In June 1941, Germany invaded the Soviet Union, breaking their alliance in their co-occupation of Poland. Soon after the invasion, mobile killing units (Einsatzgruppen), special groups of Nazi SS and police following the German military, commenced the mass murder of Soviet Jews. With support from local civilians and police, the Einsatzgruppen went from town to town massacring Jews. In all, they killed at least 1.5 million Jews in a “Holocaust by bullets,” as well as tens of thousands of political opponents, partisans, Roma/Sinti and disabled persons.

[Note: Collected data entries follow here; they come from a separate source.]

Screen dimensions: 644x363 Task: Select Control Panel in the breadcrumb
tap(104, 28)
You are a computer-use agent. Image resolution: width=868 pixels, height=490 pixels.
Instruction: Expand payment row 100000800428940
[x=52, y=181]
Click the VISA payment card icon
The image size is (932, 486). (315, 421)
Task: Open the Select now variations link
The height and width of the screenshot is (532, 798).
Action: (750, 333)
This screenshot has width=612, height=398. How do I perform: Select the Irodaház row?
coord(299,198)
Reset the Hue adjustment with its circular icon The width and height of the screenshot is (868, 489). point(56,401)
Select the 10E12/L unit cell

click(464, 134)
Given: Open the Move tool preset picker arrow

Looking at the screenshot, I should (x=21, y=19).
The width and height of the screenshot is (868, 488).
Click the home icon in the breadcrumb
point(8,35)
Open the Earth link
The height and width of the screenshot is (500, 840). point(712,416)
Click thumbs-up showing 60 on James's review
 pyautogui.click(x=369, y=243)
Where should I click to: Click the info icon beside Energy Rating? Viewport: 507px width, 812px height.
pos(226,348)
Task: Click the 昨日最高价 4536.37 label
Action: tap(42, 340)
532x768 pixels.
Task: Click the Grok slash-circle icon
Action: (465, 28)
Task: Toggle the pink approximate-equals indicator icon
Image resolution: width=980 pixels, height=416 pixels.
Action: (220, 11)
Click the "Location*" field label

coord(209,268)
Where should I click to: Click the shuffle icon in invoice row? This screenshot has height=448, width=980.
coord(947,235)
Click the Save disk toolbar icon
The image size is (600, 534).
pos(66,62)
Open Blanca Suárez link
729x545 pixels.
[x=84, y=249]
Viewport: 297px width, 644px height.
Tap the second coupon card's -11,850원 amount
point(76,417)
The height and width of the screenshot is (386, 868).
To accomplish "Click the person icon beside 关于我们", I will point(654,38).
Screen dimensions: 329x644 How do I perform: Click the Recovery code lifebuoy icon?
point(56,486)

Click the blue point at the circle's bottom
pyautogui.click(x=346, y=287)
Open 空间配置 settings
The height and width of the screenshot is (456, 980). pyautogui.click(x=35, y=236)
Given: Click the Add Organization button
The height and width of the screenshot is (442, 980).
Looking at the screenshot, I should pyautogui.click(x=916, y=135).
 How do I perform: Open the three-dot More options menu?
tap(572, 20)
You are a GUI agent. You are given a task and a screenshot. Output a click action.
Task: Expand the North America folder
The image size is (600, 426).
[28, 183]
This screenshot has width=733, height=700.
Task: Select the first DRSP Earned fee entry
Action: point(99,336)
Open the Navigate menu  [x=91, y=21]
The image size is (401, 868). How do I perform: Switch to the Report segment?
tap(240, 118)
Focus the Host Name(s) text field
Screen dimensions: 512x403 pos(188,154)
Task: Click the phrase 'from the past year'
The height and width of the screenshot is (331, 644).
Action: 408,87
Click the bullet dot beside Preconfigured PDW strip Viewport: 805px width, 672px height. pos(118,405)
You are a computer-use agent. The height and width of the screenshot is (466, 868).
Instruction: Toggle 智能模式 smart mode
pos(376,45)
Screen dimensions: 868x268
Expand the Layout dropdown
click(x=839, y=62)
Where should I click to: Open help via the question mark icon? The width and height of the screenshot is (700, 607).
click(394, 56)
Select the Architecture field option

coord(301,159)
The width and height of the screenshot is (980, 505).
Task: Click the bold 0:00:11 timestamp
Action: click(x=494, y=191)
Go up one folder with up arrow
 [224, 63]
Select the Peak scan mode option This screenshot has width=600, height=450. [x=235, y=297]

In January 1942, at the Wannsee Conference, high-ranking Nazi Party and German officials met to discuss “The Final Solution to the Jewish Question” – the Nazi plan to get rid of Jews through systematic mass murder west of the Soviet Union. Ghetto occupants were shot and killed, or deported, usually by train, to forced labor camps where treatment was brutal, or to death camps.
The largest of these “death camps” was Auschwitz-Birkenau in Poland, which by spring 1943 had four poison gas chambers disguised as showers. Up to 6,000 Jews were gassed there each day. An estimated 1.1 million people were murdered at Auschwitz between 1940 and 1945, including more than a million Jews and tens of thousands of Roma, Poles and Soviet prisoners of war.
In addition to six death camps (Auschwitz-Birkenau, Majdanek, Sobibor, Treblinka, Chelmno, and Belzec), there were thousands of concentration camps, forced labor camps, and transit camps where treatment was brutal. Over 6 million Jews and millions of others were murdered in the Holocaust.
Ghettos - Holocaust Survivor Video Testimony Clips
Camps - Holocaust Survivor Video Testimony Clips
Questions
- Both before, and particularly after Kristallnacht in November 1938, German Jews knew they were not welcome, and many who were able to do so, including the family of Anne Frank, fled to neighboring countries outside of Germany. How does the reading in this section impact your understanding of the plight of such German Jewish refugees?
- A) What resources and personnel do you think were needed to isolate, transport and murder millions of humans? Make a list of all of the people you think were involved. B) Alternatively, and/or in conjunction with the question above, assess and define the responsibility of people and institutions included here.
- How much assistance did the SS and its help ers receive from non-Germans? From the German military? From local populations?
- Given the prevalence today of the internet, television, social media and other technology that did not exist in the 1940s, do you think something like the Holocaust could happen today? Give a short description of why or why not.
- In Fred Kahn’s video clip testimony, he describes seeing, without reaction, dead bodies lying outside on the streets on his march through the Riga ghetto. How is it possible for a young boy to see dead bodies on streets without significantly reacting?
- Why do you think Ann Birulin’s mother’s words to her, “If you will live, through you I will live” meant so much to her?
- Why do you think Ann Kaye becomes so emotional describing her experience around being tattooed at one of the camps? Do you, or a family member, have memories that are too painful to discuss with others? Why do you think survivors like Ann Kaye are willing to share such painful memories with strangers? As witnesses/listeners/recipients of this testimony, what is our responsibly to Ann and to others?